• **PROMPT**
Copy the material below word for word, from the line containing "Go to dashboard via home breadcrumb icon" through the end of the material.

• **GIVEN DATA**
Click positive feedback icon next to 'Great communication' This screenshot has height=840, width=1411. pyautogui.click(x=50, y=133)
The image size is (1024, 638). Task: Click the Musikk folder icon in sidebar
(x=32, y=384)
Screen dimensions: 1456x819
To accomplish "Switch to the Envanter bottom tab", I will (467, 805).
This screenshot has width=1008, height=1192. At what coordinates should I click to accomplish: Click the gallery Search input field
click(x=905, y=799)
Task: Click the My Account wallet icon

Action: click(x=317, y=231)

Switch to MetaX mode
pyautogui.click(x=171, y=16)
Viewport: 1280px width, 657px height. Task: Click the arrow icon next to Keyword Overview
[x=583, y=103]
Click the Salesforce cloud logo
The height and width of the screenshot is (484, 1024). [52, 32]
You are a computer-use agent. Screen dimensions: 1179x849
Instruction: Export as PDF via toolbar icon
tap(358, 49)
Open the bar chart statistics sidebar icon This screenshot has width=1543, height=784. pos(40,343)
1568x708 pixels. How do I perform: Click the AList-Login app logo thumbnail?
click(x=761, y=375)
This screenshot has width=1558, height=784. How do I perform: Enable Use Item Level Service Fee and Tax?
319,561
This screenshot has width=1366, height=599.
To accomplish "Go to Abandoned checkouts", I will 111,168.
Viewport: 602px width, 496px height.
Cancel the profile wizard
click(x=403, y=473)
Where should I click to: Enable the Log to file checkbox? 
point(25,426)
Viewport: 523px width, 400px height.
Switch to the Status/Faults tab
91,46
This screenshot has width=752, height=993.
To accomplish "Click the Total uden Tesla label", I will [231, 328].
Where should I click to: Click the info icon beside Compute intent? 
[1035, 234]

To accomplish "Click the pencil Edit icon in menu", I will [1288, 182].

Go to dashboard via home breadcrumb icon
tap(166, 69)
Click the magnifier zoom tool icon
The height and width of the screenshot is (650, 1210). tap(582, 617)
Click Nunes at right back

• **REPLY TO THE TASK**
Go to dashboard via home breadcrumb icon
tap(166, 69)
Click the magnifier zoom tool icon
The height and width of the screenshot is (650, 1210). tap(582, 617)
Click Nunes at right back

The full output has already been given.